Andreas Joseph Krogh

andreak@officenet.no

almost 20 years ago

In reply to: korry (#11)

Re: file-locking and postmaster.pid

On Wednesday 24 May 2006 21:03, korry wrote:

I'm sure there's a good reason for having it the way it is, having so
many smart knowledgeable people working on this project. Could someone
please explain the rationale of the current solution to me?

We've ignored Andreas' original question. Why not use a lock to
indicate that the postmaster is still running? At first blush, that
seems more reliable than checking for a (possibly recycled) process ID.

As Tom replied: Portability.

#13

Andreas Joseph Krogh

andreak@officenet.no

almost 20 years ago

In reply to: Andrej Ricnik-Bay (#10)

Re: file-locking and postmaster.pid

On Wednesday 24 May 2006 20:52, Andrej Ricnik-Bay wrote:

On 5/24/06, Andreas Joseph Krogh <andreak@officenet.no> wrote:

My PG is not started with startup-scripts, but with this command:

pg_ctl -D $PGDATA -l $PGDIR/log/logfile-`date +%Y-%m-%d`.log start

... and manually after login, ie. not at boot-time.
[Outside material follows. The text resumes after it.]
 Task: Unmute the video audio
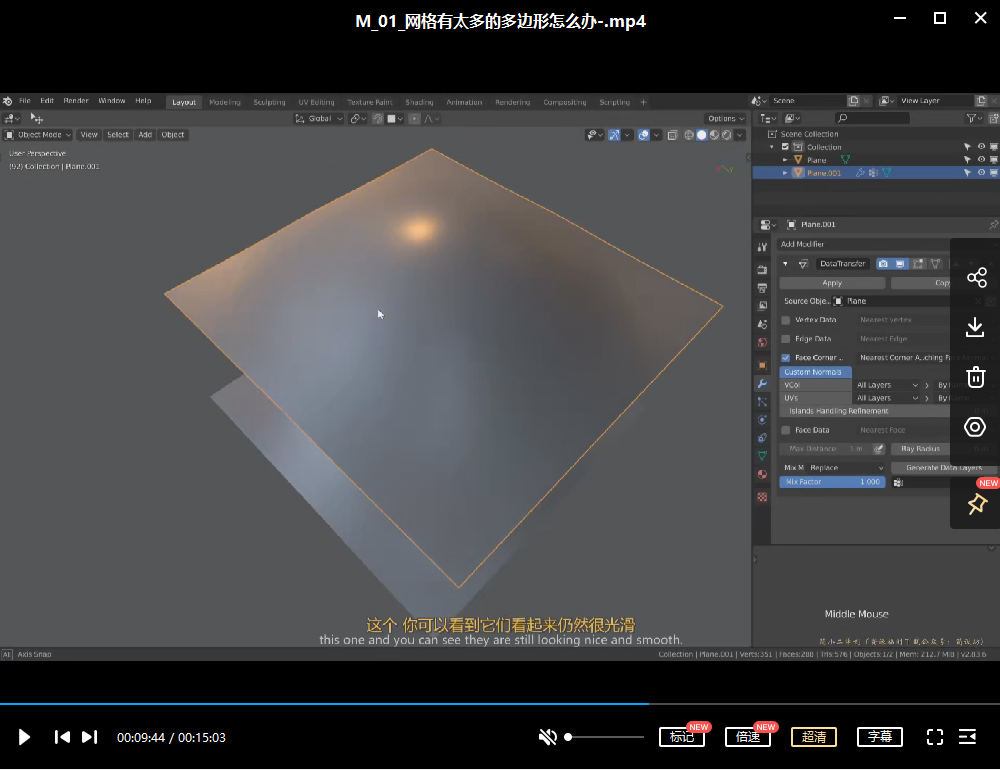click(x=547, y=737)
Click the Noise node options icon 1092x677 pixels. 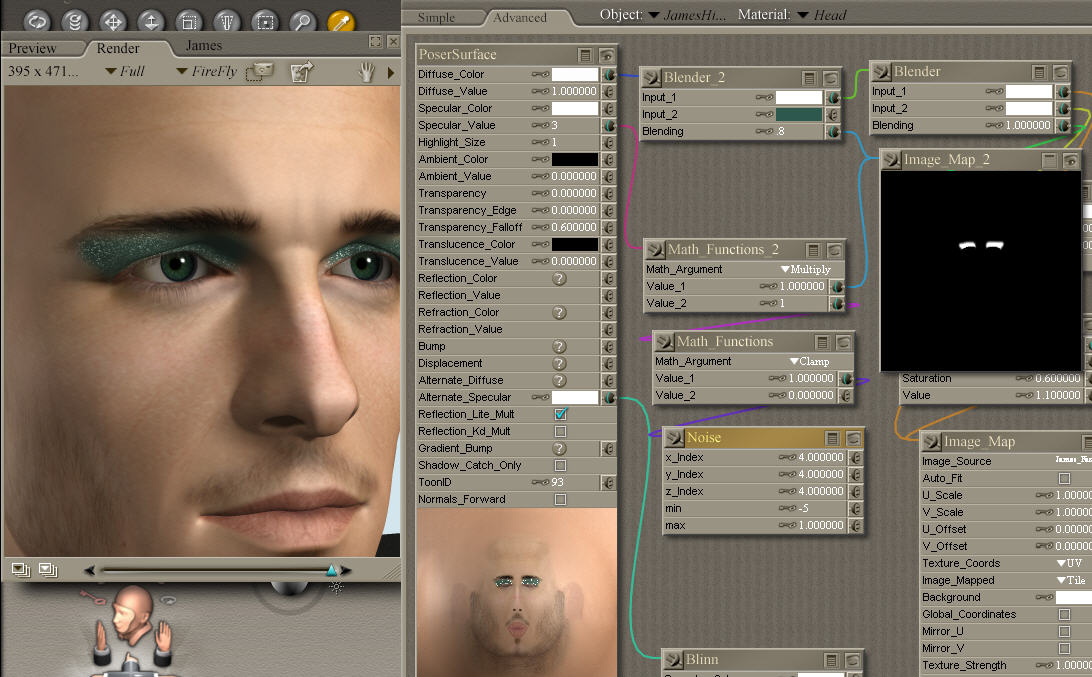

I'd suggest trying to fix your Linux-install instead of mucking
about with Postgres, and this really a pgsql-novice question,
not a -hackers thing.

I'm sorry, can't resist, but this has to be *the* dumbest reply to these sort
of questions. What makes you think it *only* happens when linux freezes(btw,
I suspect my NVIDIA-driver to be the problem on my laptop, not Linux itself).
Still - PG *should* handle that situation too, it's like a power outage. I've
been using Linux exclusively since '96 and PG since 6.5, so I don't consider
myself a novice in neither. Why PG doesn't use locking *is* definitely
a -hackers thing.

#14

korry

korry@appx.com

almost 20 years ago

In reply to: Andreas Joseph Krogh (#12)

Re: file-locking and postmaster.pid

On Wednesday 24 May 2006 21:03, korry wrote:

I'm sure there's a good reason for having it the way it is, having so
many smart knowledgeable people working on this project. Could someone
please explain the rationale of the current solution to me?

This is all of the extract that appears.